Und noch etwas reizte Brandes, 60, an dieser Rechnung: daß sein Widersacher, Landwirtschaftsminister und Landesvorsitzender Wilfried Hasselmann, 46 ("Wir mögen uns nicht"), dieses Manöver ablehnt und damit den Weg frei macht für einen CDU-Ministerpräsidenten Richard Langeheine, 70, jetzt Kultusminister -- den Brandes für den besten Vorgänger eines Ministerpräsidenten Brandes hält.
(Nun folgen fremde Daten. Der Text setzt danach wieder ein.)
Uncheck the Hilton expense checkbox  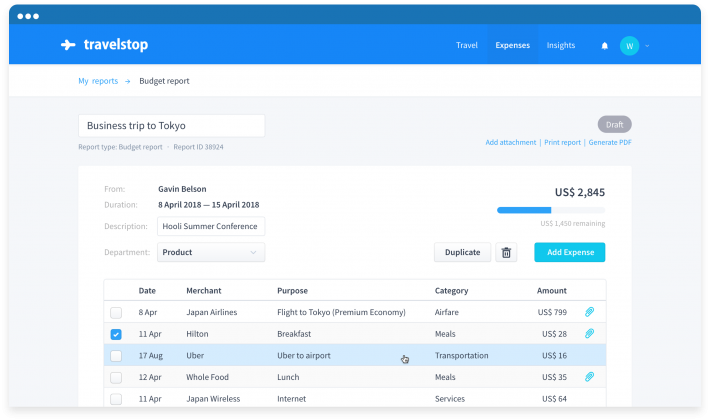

Daß die Fraktion bei sieben Gegenstimmen (darunter Justizminister Gustav Bosselmann> und vier Enthaltungen (darunter Hasselmann) ihrem wendigen Vorsitzenden folgte und das Mißtrauensvotum beschloß, hatte Brandes unter anderem einem Versäumnis der SPD zu danken.
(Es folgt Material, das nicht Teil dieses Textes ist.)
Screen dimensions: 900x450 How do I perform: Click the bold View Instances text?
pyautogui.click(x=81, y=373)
Denn: Eigentlich hatte der Im heimatlichen Hannover weilende Bundesminister Egon Franke geplant, noch vor Beginn der CDU-Fraktionssitzung mit CDU-Hasselmann Gespräche über einen Neuwahltermin im Juni einzuleiten. Doch als am Vormittag die FDP-Unterhändler ihren SPD-Kollegen mitteilten, daß erst noch das Votum der Fraktion zum Beschluß des Landeshauptausschusses abgewartet werden müsse, und als überdies von der Drape-Feler durchsickerte, Brandes habe einen neuen Trick parat, unterblieb das Franke-Hasselmann-Gespräch. Bei der CDU verbreitete sich das Gerücht, die SPD wolle einmal mehr im Alleingang die Auflösung beantragen,
Diese Stimmung nutzte Bruno Brandes, in der Fraktion mit Hilfe Langeheines seinen Mißtrauensantrag durchzubringen. SPD-Fraktionschef Helmut Kasimier: "So wird hier mit einer Bedenkenlosigkeit ohnegleichen die Demokratie kaputtgemacht."